■ **Data supplied**
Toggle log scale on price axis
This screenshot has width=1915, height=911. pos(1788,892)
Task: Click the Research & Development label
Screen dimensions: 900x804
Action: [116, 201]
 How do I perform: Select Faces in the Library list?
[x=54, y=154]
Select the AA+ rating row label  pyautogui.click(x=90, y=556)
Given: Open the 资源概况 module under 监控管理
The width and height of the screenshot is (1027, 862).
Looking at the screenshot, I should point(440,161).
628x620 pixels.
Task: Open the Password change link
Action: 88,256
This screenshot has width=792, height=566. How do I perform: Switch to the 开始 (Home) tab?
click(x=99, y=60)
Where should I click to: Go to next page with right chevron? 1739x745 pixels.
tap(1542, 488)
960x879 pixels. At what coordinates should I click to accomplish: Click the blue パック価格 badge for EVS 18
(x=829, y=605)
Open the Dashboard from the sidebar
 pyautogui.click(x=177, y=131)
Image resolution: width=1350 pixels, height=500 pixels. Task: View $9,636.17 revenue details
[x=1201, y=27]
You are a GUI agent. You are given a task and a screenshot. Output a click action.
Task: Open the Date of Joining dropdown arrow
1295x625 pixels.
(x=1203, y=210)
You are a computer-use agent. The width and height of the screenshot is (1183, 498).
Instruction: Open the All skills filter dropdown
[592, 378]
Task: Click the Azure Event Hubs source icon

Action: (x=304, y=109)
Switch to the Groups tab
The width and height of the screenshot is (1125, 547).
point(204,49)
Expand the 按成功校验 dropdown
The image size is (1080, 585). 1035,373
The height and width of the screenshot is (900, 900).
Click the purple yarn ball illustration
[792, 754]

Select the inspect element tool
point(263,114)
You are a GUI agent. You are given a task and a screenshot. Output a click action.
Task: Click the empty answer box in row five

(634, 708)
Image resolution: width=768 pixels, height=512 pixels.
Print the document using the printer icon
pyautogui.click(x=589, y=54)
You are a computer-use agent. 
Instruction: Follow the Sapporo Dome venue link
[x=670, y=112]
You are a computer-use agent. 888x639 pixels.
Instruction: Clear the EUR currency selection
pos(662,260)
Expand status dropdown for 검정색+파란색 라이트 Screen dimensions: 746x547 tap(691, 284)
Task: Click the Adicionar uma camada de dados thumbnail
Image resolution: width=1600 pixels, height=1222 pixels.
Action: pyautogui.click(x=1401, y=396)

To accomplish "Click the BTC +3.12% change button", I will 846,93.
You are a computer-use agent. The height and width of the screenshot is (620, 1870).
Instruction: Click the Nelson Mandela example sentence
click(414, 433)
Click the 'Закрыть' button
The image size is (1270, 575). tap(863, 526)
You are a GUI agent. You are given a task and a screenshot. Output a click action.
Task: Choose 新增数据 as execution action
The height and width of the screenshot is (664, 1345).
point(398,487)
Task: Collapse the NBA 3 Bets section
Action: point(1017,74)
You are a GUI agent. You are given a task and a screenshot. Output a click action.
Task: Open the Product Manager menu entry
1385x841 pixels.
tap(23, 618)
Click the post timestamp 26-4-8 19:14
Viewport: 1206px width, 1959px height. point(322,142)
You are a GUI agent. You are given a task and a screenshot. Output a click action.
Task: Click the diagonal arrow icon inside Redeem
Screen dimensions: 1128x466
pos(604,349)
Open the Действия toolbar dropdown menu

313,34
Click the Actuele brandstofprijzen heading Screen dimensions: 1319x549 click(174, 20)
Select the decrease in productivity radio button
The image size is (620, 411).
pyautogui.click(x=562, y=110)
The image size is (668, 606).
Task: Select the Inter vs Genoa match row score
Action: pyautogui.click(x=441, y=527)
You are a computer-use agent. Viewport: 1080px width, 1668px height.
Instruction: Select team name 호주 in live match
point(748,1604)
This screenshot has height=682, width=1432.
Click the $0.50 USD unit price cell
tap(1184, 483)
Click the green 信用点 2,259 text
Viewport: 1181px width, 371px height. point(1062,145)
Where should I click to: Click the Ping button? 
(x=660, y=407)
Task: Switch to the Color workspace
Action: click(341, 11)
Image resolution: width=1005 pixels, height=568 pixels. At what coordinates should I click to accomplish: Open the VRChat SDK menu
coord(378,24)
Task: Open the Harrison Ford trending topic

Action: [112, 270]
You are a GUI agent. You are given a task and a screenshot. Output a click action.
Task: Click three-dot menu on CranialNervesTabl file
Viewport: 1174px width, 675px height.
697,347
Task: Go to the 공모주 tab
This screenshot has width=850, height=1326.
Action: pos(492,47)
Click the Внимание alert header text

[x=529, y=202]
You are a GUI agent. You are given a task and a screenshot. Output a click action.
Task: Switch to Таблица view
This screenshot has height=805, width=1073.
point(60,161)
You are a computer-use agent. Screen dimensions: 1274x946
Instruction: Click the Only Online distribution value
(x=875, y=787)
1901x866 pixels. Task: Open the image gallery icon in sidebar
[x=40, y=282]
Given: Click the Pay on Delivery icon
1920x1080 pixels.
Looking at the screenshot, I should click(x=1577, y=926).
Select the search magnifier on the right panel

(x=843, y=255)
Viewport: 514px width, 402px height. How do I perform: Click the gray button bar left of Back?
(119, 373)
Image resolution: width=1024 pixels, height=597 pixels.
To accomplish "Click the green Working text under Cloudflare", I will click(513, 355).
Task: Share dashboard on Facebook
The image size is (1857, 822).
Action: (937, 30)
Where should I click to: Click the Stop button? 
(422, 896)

■ **Exercise goal**
Copy each line of the listing above that contains the word "under".

■ **Response**
Given: Open the 资源概况 module under 监控管理
To accomplish "Click the green Working text under Cloudflare", I will click(513, 355).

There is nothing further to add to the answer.